● TO DO:
(a) From the passage on Clinton Pryor's Walk for Justice, repeat word for word the portion starting at "Recording Clinton’s walk" and ending at "the story internationally.".
(b) According to the passage on Clinton Pryor's Walk for Justice, where and when did Alfred Pek first hear about Clinton?
(c) Resume the passage on Clinton Pryor's Walk for Justice, picking up after its final sentence.

● DOCUMENT SECTION:
---*---
Clinton’s Walk for Justice had started in Perth, Western Australia, 12 months, some 6000 kilometres and eight pairs of shoes earlier. He had embarked on a journey collecting messages from disadvantaged Indigenous communities around the country, with the aim to take their plight to the Australian capital and call for change.

But, until that moment, the world, and most Australians were largely unaware of Clinton Pryor. There had been little mainstream media coverage, leaving his fans to follow his journey through social media. Alfred Pek, a recent media graduate originally from Indonesia, came across the story by chance.

“When I first heard about it, I didn’t really grasp truly the extent of what he (Clinton) was actually doing, because all I knew is that there was this Aboriginal man walking from Perth to Canberra,” Alfred tells me.

“It’s actually really amazing how anyone, in general, would do that … but when I looked at the stories and what he (Clinton) was trying to do, it actually got really interesting in terms of what he was trying to achieve."

Alfred, who settled in Australia in 2007 at age 13, first heard about Clinton when he was at the Tent Embassy in Canberra in late 2016, covering a story about father and son duo, Adam Richards and Ned Thorn, who walked from Adelaide to Canberra to petitioning for the closure of detention centres.

“I thought, well this actually would be a very good introduction for a lot of people as well, especially for those of us who may not be exposed to it (Indigenous issues) in the first place.

Recording Clinton’s walk for a potential documentary was Alfred’s entry point to Indigenous Australians and their cultures. He offered Clinton and his crew media training. He produced a few videos and used his connections to help spread the story internationally.
---*---
● DATA SECTION:
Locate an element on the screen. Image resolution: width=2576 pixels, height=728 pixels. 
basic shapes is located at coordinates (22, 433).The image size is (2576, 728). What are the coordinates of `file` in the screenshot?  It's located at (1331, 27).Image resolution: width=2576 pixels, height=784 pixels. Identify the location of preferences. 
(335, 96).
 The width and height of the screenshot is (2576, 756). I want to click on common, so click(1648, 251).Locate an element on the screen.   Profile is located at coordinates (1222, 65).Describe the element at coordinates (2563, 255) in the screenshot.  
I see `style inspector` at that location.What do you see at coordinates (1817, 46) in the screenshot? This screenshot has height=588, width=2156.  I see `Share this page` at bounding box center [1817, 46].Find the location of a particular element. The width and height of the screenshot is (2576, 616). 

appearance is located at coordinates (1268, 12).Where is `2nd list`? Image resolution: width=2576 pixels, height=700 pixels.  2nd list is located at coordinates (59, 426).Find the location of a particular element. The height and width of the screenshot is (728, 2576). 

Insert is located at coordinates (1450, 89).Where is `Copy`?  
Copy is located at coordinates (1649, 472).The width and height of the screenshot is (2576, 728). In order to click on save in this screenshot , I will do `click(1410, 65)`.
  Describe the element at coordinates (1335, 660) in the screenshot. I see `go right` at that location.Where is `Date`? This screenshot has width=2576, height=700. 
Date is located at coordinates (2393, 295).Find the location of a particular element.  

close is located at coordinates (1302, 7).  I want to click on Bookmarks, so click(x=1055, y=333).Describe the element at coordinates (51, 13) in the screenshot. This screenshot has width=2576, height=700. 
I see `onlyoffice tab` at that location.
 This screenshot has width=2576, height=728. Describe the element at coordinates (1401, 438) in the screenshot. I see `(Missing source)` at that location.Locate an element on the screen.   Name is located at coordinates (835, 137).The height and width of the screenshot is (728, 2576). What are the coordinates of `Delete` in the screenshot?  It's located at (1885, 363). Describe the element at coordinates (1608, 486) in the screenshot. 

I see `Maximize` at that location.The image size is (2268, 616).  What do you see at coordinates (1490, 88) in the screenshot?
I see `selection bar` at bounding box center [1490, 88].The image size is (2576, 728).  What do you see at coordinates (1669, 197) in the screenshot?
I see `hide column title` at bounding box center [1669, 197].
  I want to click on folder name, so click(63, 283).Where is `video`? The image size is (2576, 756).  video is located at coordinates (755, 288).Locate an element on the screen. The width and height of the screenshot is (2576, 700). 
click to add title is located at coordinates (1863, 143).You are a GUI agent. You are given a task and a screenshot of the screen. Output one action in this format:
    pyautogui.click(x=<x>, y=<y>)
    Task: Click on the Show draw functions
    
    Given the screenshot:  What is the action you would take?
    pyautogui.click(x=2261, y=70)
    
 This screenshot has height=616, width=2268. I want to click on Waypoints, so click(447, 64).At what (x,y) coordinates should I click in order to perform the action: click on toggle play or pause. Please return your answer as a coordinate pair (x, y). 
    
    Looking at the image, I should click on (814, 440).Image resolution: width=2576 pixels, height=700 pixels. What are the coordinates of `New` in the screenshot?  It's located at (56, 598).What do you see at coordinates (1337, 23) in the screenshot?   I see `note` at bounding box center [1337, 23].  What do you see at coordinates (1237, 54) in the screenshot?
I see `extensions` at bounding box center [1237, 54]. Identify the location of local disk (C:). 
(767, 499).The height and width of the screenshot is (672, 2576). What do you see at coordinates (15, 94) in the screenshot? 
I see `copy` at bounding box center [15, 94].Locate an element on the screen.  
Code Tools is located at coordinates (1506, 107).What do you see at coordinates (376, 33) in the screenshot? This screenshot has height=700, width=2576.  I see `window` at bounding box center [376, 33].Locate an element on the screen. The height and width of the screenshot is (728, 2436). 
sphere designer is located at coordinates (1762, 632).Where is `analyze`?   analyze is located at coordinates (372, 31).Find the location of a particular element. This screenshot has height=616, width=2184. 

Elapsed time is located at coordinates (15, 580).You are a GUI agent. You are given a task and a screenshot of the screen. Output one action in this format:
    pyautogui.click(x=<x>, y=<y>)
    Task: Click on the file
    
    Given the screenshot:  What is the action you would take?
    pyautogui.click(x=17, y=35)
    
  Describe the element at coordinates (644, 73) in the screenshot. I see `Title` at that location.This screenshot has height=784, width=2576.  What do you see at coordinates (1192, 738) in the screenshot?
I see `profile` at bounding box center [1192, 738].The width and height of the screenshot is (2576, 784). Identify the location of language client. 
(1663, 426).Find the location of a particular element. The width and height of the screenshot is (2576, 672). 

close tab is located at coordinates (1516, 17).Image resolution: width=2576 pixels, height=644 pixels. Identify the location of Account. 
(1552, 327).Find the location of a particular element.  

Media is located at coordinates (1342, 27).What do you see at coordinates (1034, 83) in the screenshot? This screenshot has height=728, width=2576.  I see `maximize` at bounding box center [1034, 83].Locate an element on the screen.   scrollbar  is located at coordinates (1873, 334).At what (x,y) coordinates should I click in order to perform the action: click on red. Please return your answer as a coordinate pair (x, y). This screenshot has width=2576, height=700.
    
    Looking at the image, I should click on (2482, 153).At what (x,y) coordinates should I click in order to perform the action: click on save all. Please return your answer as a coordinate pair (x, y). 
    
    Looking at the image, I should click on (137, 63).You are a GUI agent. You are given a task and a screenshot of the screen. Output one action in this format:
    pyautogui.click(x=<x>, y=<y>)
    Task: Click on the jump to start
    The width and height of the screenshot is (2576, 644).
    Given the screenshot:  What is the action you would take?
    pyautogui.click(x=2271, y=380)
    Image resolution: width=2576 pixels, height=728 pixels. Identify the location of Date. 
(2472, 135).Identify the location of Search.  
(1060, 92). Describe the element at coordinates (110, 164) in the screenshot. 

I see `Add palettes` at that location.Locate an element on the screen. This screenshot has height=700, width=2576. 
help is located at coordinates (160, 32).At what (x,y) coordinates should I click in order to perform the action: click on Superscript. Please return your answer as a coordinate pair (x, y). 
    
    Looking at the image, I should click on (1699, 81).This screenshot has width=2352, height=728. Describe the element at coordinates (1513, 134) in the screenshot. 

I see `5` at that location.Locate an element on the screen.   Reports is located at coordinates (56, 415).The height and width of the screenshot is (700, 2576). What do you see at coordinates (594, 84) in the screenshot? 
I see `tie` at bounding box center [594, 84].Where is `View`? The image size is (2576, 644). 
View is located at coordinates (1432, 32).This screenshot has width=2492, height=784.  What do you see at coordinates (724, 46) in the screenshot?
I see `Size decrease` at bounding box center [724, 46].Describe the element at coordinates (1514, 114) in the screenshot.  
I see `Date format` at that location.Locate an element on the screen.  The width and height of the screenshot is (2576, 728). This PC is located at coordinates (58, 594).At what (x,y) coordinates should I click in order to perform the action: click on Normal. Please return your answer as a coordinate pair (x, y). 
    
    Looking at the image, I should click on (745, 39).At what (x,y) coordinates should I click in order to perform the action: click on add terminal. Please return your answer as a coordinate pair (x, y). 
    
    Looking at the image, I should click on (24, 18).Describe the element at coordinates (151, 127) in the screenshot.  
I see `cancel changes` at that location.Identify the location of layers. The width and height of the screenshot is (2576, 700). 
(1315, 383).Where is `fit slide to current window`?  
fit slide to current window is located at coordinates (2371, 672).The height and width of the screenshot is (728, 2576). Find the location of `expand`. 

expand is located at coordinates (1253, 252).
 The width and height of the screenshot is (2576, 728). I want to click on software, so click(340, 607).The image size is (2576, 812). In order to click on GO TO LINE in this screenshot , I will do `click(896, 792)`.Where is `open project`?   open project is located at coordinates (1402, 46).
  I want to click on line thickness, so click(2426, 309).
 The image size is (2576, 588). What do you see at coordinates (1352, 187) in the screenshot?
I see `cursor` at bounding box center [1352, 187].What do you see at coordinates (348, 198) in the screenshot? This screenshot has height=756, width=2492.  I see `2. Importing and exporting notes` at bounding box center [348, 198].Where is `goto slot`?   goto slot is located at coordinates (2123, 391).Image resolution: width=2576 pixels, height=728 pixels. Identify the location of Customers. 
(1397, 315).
---*---
● RESULTS:
(a)
Recording Clinton’s walk for a potential documentary was Alfred’s entry point to Indigenous Australians and their cultures. He offered Clinton and his crew media training. He produced a few videos and used his connections to help spread the story internationally.

(b) At the Tent Embassy in Canberra in late 2016.

(c)
“What motivated me, I think, it’s really the fact that he was doing something simple, yet something that’s really powerful,” Alfred says.

With time, he forged strong friendships with Clinton’s support team, and in doing so, unlocked a deeper understanding of his new country’s Indigenous history and heritage – and a new appreciation of how he, as a migrant, fits into the fabric of Australian society.

“I came to Australia as an immigrant, and Australia accepted me and I eventually became a citizen in 2012,” he says.

“We have a changing demographic and there’ll be a lot more migrants in Australia, and that’s just a fact, that’s how the future will be. But what’s important for us to realise as migrants first, is the fact that the history of Australia is much more than the colonial British or European history that it has been founded upon, at least as a concept. There is history before it became Australia.

“[There were] all of these rainbow nations, cultures and languages out there that we are not exposed to, and I wasn’t exposed to until I really went out of my way to look into that,” Alfred says.

Alfred admits if he had not ventured “out of his comfort zone” to establish a significant connection with Indigenous Australians, he would’ve missed out on learning about what makes this country unique. Likewise, he says he wouldn't have realized that as a new Australian, whilst he’s detached from the country’s colonial past, he still benefits from it.

“Just because we don’t have the historical colonial context as an immigrant to Australia, we’re still a group of people that benefit from the systems that oppress a lot of these Indigenous cultures.

“We have to truly acknowledge that,” he adds.

For me, as a Venezuelan-born migrant, Alfred’s observations resonate with my own experiences.

When I first moved to Sydney after having lived in Japan for seven years, I felt there was a gaping hole in my life. You see, in Tokyo, one of the world’s most technologically advanced megalopolises, ancient traditions still stand between the skyscrapers. As a foreign resident, learning about the culture, speaking the language and participating in ritual was not only interesting, it was expected of me. This was initially missing from my new life in Australia.

One sunny Sydney morning, the sudden realisation that I was in the land of the world’s oldest continuing culture, came to me like a lightning bolt. Why was Aboriginal culture so invisible? So absent from our everyday life? I was determined to find out more about Indigenous Australians, but it wasn’t easy.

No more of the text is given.